Kapitel 30
Nachdem Sam Miller Natascha Quinn angeschaut hatte, wanderte sein Blick schnell woanders hin. Natascha Quinns Eltern kennt er ja.
Dann stand er still und sagte nichts.
Schließlich hat Sam Natascha Quinns Eltern schon mal getroffen.
Da Edward Busch schon eine Idee im Kopf hatte, kann er das ja auch so machen.
"Riechende Ehefrauen haben sich ja schon mit den Schwiegereltern ihrer Ehemänner getroffen. Ich denke, ich würde gerne deine Leute kennenlernen. Schließlich wirst du mich heiraten. Wie fühlt es sich an, von deinen Eltern getrennt zu sein?"
Edwards Busch' Stimme hat einen beruhigenden Ton.
"Aber..." Am Ende bleibt Natascha Quinn besorgt wegen Edward Busch. Schließlich wird es immer Blutvergießen geben.
Ich dachte, als Braut von Edward Busch könnte sie ihr helfen und ihren Traum, zur Schule zu gehen, erfüllen. Wer weiß, er hilft immer mehr.
"Nun, da Herr Busch alles arrangiert hat, denk nicht so viel." Als Sam Miller sah, dass Natascha Quinn traurig aussah, war er doch mitfühlend.
Jetzt hat dieser Sam Miller all ihre Probleme abgeschnitten. Er hat Angst, sie findet keinen Ort zum Weinen.
Ursprünglich dachte sie, dass sie dieses Mal mit den Eltern ein beschauliches Leben führen kann, aber die Realität scheint immer noch zu düster zu sein.
Natascha ist so deprimiert.
"Geh zuerst raus, und ich rufe dich an, wenn du etwas zu tun hast." Edward Busch warf einen Blick auf Natascha Quinn neben sich und ließ Sam Miller schnell zuerst gehen.
Plötzlich waren sie zu zweit im Restaurant, und Natascha Quinn traute sich in diesem Moment nicht einmal, den Kopf zu heben.
Schließlich erinnert sie sich noch lebhaft an die Szene im Zimmer.
"Wie auch immer, ich habe meinen Bauch schon voll.
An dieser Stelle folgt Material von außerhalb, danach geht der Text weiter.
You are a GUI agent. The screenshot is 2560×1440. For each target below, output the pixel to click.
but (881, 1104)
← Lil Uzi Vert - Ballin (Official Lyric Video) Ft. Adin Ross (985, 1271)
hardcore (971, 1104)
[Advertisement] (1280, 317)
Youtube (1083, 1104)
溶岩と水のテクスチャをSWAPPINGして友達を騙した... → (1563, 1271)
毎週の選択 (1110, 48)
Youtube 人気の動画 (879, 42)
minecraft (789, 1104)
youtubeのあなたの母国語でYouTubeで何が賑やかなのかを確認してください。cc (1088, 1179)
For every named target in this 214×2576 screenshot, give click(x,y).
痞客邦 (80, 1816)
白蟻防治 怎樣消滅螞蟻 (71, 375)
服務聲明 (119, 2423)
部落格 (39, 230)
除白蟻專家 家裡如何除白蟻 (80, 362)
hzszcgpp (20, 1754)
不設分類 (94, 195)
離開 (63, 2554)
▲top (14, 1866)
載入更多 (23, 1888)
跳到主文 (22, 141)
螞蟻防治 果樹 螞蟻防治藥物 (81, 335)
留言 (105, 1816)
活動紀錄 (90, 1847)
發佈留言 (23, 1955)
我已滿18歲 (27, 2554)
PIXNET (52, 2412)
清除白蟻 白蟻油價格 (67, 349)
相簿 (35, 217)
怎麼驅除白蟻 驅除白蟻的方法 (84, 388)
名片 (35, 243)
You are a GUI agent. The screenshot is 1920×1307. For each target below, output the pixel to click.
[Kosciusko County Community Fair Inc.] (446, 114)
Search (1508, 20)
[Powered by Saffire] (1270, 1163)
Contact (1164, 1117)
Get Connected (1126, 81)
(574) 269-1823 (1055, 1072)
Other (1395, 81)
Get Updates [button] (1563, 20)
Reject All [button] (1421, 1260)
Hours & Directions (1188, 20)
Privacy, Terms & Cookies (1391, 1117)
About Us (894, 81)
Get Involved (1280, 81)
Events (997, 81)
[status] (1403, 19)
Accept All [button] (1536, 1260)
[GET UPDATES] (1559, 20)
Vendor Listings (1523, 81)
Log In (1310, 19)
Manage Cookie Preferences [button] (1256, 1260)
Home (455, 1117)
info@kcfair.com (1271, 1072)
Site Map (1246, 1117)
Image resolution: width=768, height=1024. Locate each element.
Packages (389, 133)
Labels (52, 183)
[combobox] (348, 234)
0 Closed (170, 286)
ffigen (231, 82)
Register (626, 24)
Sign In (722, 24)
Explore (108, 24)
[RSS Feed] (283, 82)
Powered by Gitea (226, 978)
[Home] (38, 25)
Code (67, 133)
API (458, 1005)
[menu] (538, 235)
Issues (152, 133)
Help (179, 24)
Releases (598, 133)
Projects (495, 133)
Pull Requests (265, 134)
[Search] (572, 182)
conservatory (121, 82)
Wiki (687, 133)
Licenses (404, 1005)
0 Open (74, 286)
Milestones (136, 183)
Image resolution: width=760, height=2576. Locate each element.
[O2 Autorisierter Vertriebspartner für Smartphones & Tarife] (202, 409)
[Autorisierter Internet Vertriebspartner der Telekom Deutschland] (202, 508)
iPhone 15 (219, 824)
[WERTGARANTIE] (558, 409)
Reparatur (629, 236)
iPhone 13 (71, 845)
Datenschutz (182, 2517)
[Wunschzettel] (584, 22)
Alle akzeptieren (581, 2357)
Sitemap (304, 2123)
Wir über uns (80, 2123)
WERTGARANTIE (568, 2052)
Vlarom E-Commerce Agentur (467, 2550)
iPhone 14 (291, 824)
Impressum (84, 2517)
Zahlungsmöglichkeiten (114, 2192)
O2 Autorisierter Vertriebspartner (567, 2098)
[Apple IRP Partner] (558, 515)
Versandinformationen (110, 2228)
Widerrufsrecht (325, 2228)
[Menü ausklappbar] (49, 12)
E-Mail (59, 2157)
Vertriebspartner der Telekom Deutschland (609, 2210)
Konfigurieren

Wenn ich in diesem Moment nicht abhauen kann, wann soll ich dann gehen?" dachte Natascha bei sich.
Aber sobald sie ihren Stuhl nach hinten bewegte, durchschaute der Mann neben ihr ihre Gedanken.
"Bist du satt? Setz dich und iss noch eine Weile mit mir!"
Als Natascha Quinn Edwards Buschs ernste Stimme hörte, setzte sie sich wieder hin und wollte ohne Tränen weinen.
Es ist schwer für sie, diesmal zu entkommen.
Edward Busch kann ihre kleinen Gedanken durchschauen und will weglaufen. Wie ist das möglich?
In ihrer Verzweiflung wollte Natascha Quinn ihre Gedanken verbergen: "Ich fühle mich einfach satt und möchte aufstehen, damit ich richtig verdauen kann."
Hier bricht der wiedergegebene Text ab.